Como por un impulso de locura, abrí los brazos y grité:
—¡Genial, genial!
Aparté a las personas que estaban delante de mí y caminé hacia un lateral de la pared, donde estaba la caja eléctrica con los interruptores. La abracé con pasión.
—¡Qué obra de arte! —dije admirado.
Al darse cuenta de que era una broma, todos rieron a carcajadas. Era una simple caja eléctrica pegada a la pared, que yo tomé en cuenta en una actitud satírica. Pero si esa caja eléctrica hubiera sido colocada en ese lugar por el curador del museo, con un título y la firma de Salvador Dalí, habría sido considerada la obra de arte de un genio, susceptible de análisis y contextualización con argumentos que le darían valor. Muy probablemente, hoy costaría millones de dólares.
Desde el Renacimiento, el arte ha experimentado procesos evolutivos, necesarios y a veces obligatorios, que rompen con lo establecido, creando nuevas estéticas, estilos, propuestas y respuestas. Pero en otras épocas ha quedado rezagado, manipulado, ha involucionado, y algunos estilos han sido prostituidos, invadidos por estafadores, como ha ocurrido con el arte abstracto.
Este estilo fue creado a principios del siglo XX, en 1906, por Hilma af Klint, y no por Wassily Kandinsky, como se pensaba. A diferencia de los estilos y técnicas tradicionales, que partían de formas, figuras y colores aplicados, en el arte abstracto no se presentan cosas concretas. Pero sí existe una técnica pictórica, realidades apreciables, un lenguaje y una intención del artista que permite que la pintura se explique por sí sola. Esa es una de las características indispensables de una verdadera obra de arte.
Sin embargo, el arte abstracto, al igual que el figurativo, también ha sido aprovechado por muchos farsantes y mediocres del pincel, que embadurnan lienzos con colores primarios desarmonizados y caóticos, y se definen como pintores abstractos o figurativos.
Está registrado que la modernidad fue un período muy fecundo, con grandes pintores y estilos que enriquecieron no solo la plástica, sino también la arquitectura, la moda, la joyería, la cerámica y el estilo de vida, gracias al aporte de los grandes maestros del arte.
A principios del siglo XX, el artista francés Marcel Duchamp intentó revolucionar el valor y la estética del arte, utilizando objetos simples y de uso cotidiano, y mediante un análisis conceptual, darles valor como obras de arte. Su enfoque centraba la creación en el lenguaje, la reflexión y las emociones, sin limitarse solo a la pintura y la escultura tradicionales.
Para Duchamp, la creación no era solo manual; era conceptual. Elevar un objeto cotidiano a obra de arte era un acto de voluntad del artista, como si fuera un dios. Interpretaba el arte como un acto de libertad extrema y absoluta.

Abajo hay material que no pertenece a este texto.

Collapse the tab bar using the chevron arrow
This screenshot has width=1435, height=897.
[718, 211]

En 1917, con ese poder autoasignado, exhibió una pieza titulada La fuente y la firmó “R. Mutt”. Era un simple urinario encontrado en la basura. En 2020, ese urinario se subastó en 1,762,500 dólares.
También elevó una pala de nieve a escultura, así como otros objetos sacados de la basura, que hoy se exhiben en museos de arte moderno alrededor del mundo. Para Duchamp, el valor del arte residía en los conceptos y en la percepción del observador: una concepción puramente mental y subjetiva.

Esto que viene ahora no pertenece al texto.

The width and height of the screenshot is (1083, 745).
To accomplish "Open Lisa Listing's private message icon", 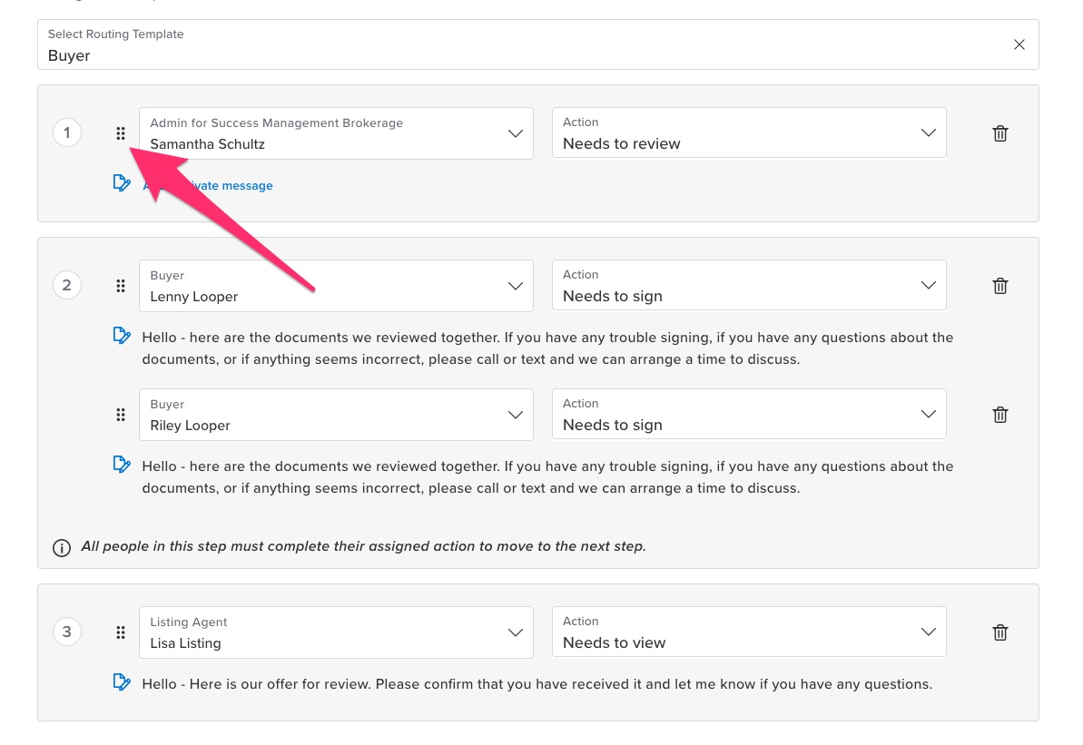I will click(123, 681).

Convencidos de la importancia vanguardista de Duchamp, varios artistas de la época se unieron a su visión: el norteamericano de origen judío Man Ray, el alemán Kurt Schwitters, Andy Warhol, entre otros, conformando lo que se llamó “El grupo del Café Voltaire”.
Las salas de exposiciones y museos comenzaron a llenarse de objetos reciclados: instalaciones, pirámides hechas de rollos de papel sanitario y ladrillos, tres sillas y una foto de las tres sillas, una rueda de bicicleta sobre un banco, botellas de Coca-Cola, ceniceros con cigarrillos consumidos, la huella de un dedo estampada en papel. Cosas en desuso, sacadas de la basura, que al ser tocadas por las “aceitosas y sagradas manos” del artista, se transformaban, por decreto, en obras de arte. Justificadas, además, con planteamientos sofistas del propio artista o de algún crítico.

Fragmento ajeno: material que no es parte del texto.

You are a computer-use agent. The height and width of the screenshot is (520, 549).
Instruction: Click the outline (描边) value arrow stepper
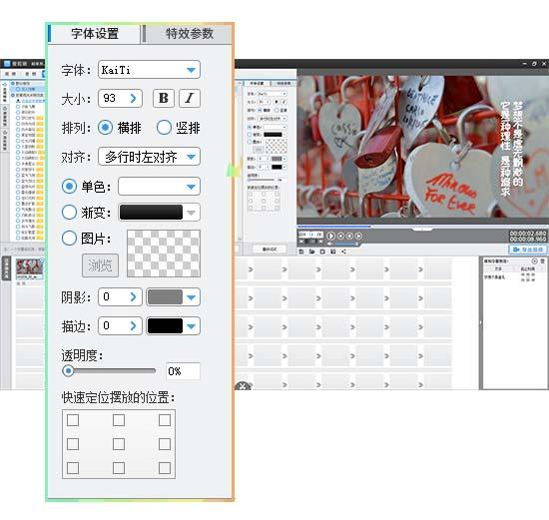tap(133, 326)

Se abrieron espacios en exposiciones por todo el mundo, hasta llegar al más absurdo extremo del arte conceptual, cuando en 1961, el pintor italiano Piero Manzoni llenó 90 latas con su propio excremento, las etiquetó como Latas de mierda y les puso un precio equivalente a su peso en oro. Es decir, se vendían al precio en que se cotizaba el oro en ese momento. Si alguien abría una, perdía su valor.
Lo más insólito: en 2007, una de esas latas se vendió por 124 mil euros. Las demás se exhiben hoy en museos como la Tate Modern, el Centre Pompidou en París y el Museo de Arte Moderno de Nueva York (MoMA).
Para Manzoni, todo lo que salía de él o tocaba se convertía en arte… y muchos le creyeron. En otra de sus exposiciones, vendió huevos hervidos con su huella digital impresa. Afirmaba que quien comía esos huevos, defecaba arte. Todos también se vendieron.
Algunos críticos interpretaron lo de las latas como una crítica a todo el arte conceptual, comparándolo con excremento.
El concepto de arte conceptual puede encontrar respuesta en la dialéctica postestructuralista del filósofo francés Jacques Derrida y su libro La deconstrucción. Según Derrida, el marco determina la obra y la define. Pero no se refiere al marco de madera que rodea la pintura, sino al espacio estructural donde se exhibe: el museo, la galería o incluso la sala de la casa de un rico.
Para los artistas conceptuales, cualquier objeto o cosa que se exhiba y produzca emociones, enmarcado dentro de una estructura, es arte, aunque siga en su estado natural. Estos artistas son recolectores de cosas, a las que intentan dar sentido y valor a través de un discurso, sin alterar sus formas. Muy diferente a lo que hizo Pablo Picasso en la Francia ocupada por los nazis, donde, ante la escasez de materiales para pintar, recogió metales de la basura, los deconstruyó y los transformó en formas humanas: piezas geniales y únicas, que tuve la oportunidad de ver maravillado hace un año en el Museo Guggenheim de Bilbao, España.
Para definir este circo del arte conceptual, el artista y crítico español Antonio García Villagrán ha acuñado el término hamparte: arte de hampones, sin talento ni valor real, que se justifica con discursos aunque estos no digan nada de la obra. Y, además… se vende.
Todos estos antecedentes son los que han creado las condiciones para que una simple mantita de palma, comprada en una tienda de plantas, ocupe un espacio enmarcada en el Museo de Arte Moderno de República Dominicana. Y que el jurado de una bienal construya un discurso lleno de emociones y mentiras, para que luego un encantador del arte la convierta en escultura… y le otorgue un premio.
Sería mucho más memorable si, para darle valor estético agregado, esa palmita fuera abonada con un poco del excremento contenido en una de las latas de Piero Manzoni.